I have a string like,
string str="aaa\0bbb";
and I want to copy the value of this string to a char* variable. I tried the following methods but none of them worked.
char *c=new char[7];
memcpy(c,&str[0],7); // c="aaa"
memcpy(c,str.data(),7); // c="aaa"
strcpy(c,str.data()); // c="aaa"
str.copy(c,7); // c="aaa"
How can I copy that string to a char* variable without loosing any data?.

You can do it the following way
#include <iostream>
#include <string>
#include <cstring>
int main()
{
std::string s( "aaa\0bbb", 7 );
char *p = new char[s.size() + 1];
std::memcpy( p, s.c_str(), s.size() );
p[s.size()] = '\0';
size_t n = std::strlen( p );
std::cout << p << std::endl;
std::cout << p + n + 1 << std::endl;
}
The program output is
aaa
bbb
You need to keep somewhere in the program the allocated memory size for the character array equal to s.size() + 1.
If there is no need to keep the "second part" of the object as a string then you may allocate memory of the size s.size() and not append it with the terminating zero.
In fact these methods used by you
memcpy(c,&str[0],7); // c="aaa"
memcpy(c,str.data(),7); // c="aaa"
str.copy(c,7); // c="aaa"
are correct. They copy exactly 7 characters provided that you are not going to append the resulted array with the terminating zero. The problem is that you are trying to output the resulted character array as a string and the used operators output only the characters before the embedded zero character.

Your string consists of 3 characters. You may try to use
using namespace std::literals;
string str="aaa\0bbb"s;
to create string with \0 inside, it will consist of 7 characters
It's still won't help if you will use it as c-string ((const) char*). c-strings can't contain zero character.
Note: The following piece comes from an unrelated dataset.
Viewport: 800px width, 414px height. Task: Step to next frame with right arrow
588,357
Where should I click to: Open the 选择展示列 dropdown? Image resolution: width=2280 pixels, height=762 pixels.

There are two things to consider: (1) make sure that str already contains the complete literal (the constructor taking only a char* parameter might truncate at the string terminator char). (2) Provided that str actually contains the complete literal, statement memcpy(c,str.data(),7) should work. The only thing then is how you "view" the result, because if you pass c to printf or cout, then they will stop printing once the first string terminating character is reached.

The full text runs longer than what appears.